By Julia Symmes Cobb and Luis Jaime Acosta
BOGOTA (Reuters) – Colombia will enter a period of “selective” quarantine when its five months of national coronavirus lockdown ends at the close of August, President Ivan Duque said on Monday, and will be part of Johnson & Johnson vaccine trials.
Restrictions on events and large crowds will continue during September while the government evaluates the spread of the virus, Duque said, as more economic reactivation with safety protocols moves ahead.
“On Sept. 1 a new phase begins where we change the concept of preventative obligatory isolation with a large number of exceptions to a concept of selective isolation, of distancing, of individual responsibility,” Duque said during his nightly television broadcast.
Confirmed and suspected coronavirus patients should still isolate, Health Minister Fernando Ruiz said during the broadcast.
The Andean country will also participate in phase three vaccine trials with Johnson & Johnson, Duque said.
“Colombia today has signed a deal with (Johnson & Johnson) to carry out tests for phase three in the investigation of their vaccine.”
The trial will include 60,000 healthy volunteers worldwide between the ages of 18 and 60 who will receive a single dose of the vaccine, the health ministry said in a statement.

• WHAT YOU NEED TO DO:
- a) Decide whether each statement agrees with the news report, answering yes or no and quoting the words that settle it: (i) Restrictions on events and large crowds will be lifted at the start of September. (ii) Confirmed and suspected coronavirus patients are still expected to isolate. (iii) Volunteers in the trial will each receive two doses of the vaccine.
- b) Using the news report, answer these questions:
(i) How many months did the national coronavirus lockdown last?
(ii) Who is the health minister?
(iii) How many healthy volunteers worldwide will the trial include?
- c) Rewrite the news report starting at "Confirmed and suspected" and ending at "in a statement.", swapping "Johnson & Johnson" for "J&J".
The lines that follow have nothing to do with the news report.

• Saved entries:
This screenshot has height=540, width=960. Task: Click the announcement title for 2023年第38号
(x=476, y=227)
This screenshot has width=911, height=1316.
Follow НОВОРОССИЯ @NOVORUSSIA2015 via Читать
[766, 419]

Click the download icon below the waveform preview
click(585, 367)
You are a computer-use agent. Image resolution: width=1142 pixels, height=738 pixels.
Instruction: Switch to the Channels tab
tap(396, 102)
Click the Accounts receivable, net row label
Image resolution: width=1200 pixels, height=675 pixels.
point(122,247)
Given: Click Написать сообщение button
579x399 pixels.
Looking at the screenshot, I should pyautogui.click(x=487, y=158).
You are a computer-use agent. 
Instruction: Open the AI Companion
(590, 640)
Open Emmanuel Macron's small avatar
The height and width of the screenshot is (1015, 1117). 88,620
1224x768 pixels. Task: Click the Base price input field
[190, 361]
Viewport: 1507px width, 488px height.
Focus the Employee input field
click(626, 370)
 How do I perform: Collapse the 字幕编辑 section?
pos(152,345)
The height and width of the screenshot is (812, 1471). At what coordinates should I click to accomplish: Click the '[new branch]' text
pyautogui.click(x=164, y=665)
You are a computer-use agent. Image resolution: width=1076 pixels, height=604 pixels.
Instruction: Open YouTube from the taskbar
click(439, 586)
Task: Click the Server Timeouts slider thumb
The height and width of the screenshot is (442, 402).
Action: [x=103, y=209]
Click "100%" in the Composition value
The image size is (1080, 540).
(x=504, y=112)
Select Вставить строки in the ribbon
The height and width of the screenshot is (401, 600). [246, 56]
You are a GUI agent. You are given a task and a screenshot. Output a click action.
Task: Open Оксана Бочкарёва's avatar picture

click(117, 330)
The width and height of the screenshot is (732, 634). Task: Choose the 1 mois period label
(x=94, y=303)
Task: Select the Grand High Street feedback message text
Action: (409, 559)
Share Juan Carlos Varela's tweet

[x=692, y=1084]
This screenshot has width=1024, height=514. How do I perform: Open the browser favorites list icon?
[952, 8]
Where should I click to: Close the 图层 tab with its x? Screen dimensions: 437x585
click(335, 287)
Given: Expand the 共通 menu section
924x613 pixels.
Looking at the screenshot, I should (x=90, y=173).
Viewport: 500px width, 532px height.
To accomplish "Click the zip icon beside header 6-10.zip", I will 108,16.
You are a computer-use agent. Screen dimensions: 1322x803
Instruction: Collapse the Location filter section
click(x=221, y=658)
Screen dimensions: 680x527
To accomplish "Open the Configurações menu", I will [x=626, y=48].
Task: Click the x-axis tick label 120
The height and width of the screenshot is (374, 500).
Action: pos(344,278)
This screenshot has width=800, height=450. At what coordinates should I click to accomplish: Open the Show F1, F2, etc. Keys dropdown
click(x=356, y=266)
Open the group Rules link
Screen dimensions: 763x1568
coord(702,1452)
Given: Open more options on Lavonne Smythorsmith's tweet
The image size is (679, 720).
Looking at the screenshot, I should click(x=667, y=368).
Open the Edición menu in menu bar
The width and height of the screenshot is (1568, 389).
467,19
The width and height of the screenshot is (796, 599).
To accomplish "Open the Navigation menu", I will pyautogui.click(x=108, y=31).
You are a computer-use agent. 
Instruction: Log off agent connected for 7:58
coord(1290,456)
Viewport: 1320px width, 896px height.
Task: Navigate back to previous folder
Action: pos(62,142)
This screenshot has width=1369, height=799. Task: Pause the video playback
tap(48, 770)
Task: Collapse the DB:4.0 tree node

• RESULTS IN ORDER:
- a)
(i) No: "Restrictions on events and large crowds will continue during September"
(ii) Yes: "Confirmed and suspected coronavirus patients should still isolate"
(iii) No: "who will receive a single dose of the vaccine"

- b)
(i) Five months
(ii) Fernando Ruiz
(iii) 60,000

- c)
Confirmed and suspected coronavirus patients should still isolate, Health Minister Fernando Ruiz said during the broadcast.
The Andean country will also participate in phase three vaccine trials with J&J, Duque said.
“Colombia today has signed a deal with (J&J) to carry out tests for phase three in the investigation of their vaccine.”
The trial will include 60,000 healthy volunteers worldwide between the ages of 18 and 60 who will receive a single dose of the vaccine, the health ministry said in a statement.